Human Rights



Further Developments Of The Peoples' Commission And NHRC

 

The Peoples' Commission met in early August, 1998, with Justice Jaspal Singh taking the place of Justice Reddy, who had become ill. Despite a change of venue due to governmental interference, attendance was high, people coming from all over Punjab to sit for three days to hear proceedings in a language many could not speak (English). This fact alone speaks to the deep desire of the people that justice should be done. Many came forward to report cases of disappearance and other atrocities while the meeting was in session.

Within weeks of this initial meeting, however, the Director General of Punjab Police indicated his intention to move the High Court for a ban on the Peoples' Commission. This took the form of a Public Interest Litigation Petition, seeking to restrain the Peoples? Commission from conducting its proposed second meeting on October 23, 24, and 25 in Ludhiana. The petition argued that the Peoples' Commission poses a serious threat to India's national security interests and aims to subvert India's judiciary by setting up a parallel system. Both the Union government and the Punjab government were made parties to this petition. Chief Minister Prakash Singh Badal of Punjab, though elected on the promise that his administration would seek full accountability for abuses, condemned the current efforts as "opening old wounds." The Akal Takht, highest seat of religious authority for the Sikhs, continued to support the independent effort at accountability represented by the Peoples' Commission.

On September 10 the Supreme Court of India intervened, upholding at this late date the original August 1997 order that had asked the NHRC to itself investigate the issues.

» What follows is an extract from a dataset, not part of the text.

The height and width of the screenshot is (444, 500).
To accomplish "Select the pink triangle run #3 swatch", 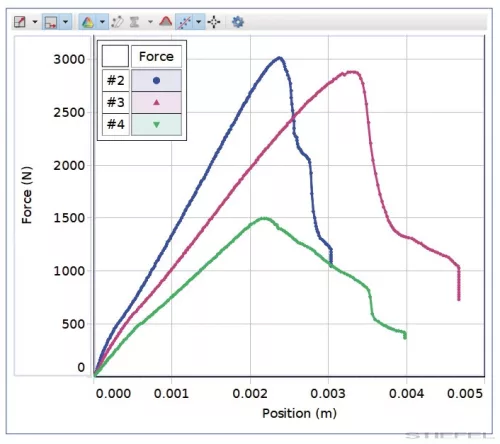I will (156, 102).
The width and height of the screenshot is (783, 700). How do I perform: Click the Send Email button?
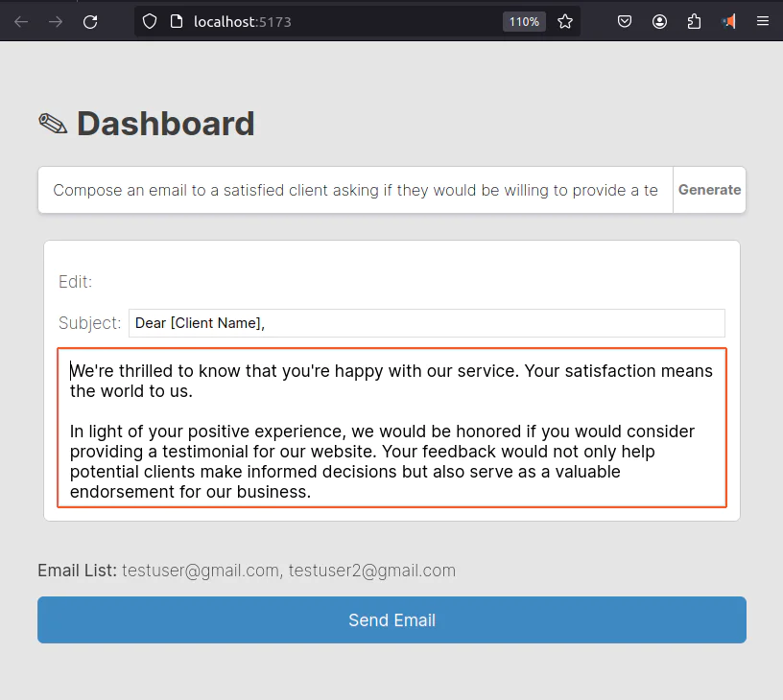pos(392,619)
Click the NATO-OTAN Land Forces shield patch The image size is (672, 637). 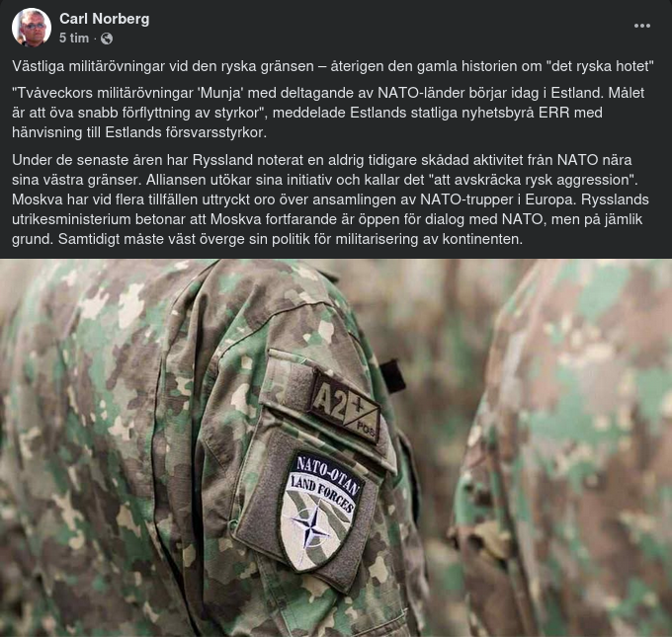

Representatives of the Peoples' Commission and the Committee for Coordination welcomed this development, and suggested they would find ways for their personnel to work with the NHRC to carry the documentation project to completion if the NHRC does find itself able to proceed. The Justices comprising the Peoples' Commission, however, decided to await the decision of the High Court on the status of the Commission before proceeding with its proposed second sitting in October. At this point the Committee for Coordination continues to carry out its primary documentation work, while the further involvement of the NHRC and Peoples' Commission is pending.

Not only have truth commissions in other parts of the world been accepted as essential to the healing process following a period of social breakdown and abrogation of law, but India itself has a long history of such efforts. In the spirit of grassroots democracy, peoples' commissions or tribunals had been set up to investigate violence against minority communities in Delhi, Meerut, Aligarh, Karnataka, Ayodhya, and Maharashtra. Justice Suresh of the current Peoples' Commission had also served on a Peoples' Tribunal that investigated the Bombay riots of 1992-93, which operated in tandem with the official Shri Krishna Commission. (We may note that in this case the official commission took six years to come out with the very same findings that the peoples' tribunal made public in six months.) The florescence of such commissions speaks to the democratic impulse in the Indian people, who have come out on their own to find out truths that the Indian government has been unwilling to reveal. The current attempt to ban the Peoples' Commission in Punjab through the use of Article 226 of the Constitution is clearly an attempt to cover up the fact of atrocities in Punjab, which if widely known could spark serious scepticism about the Indian state itself and its own commitments to democracy and human rights.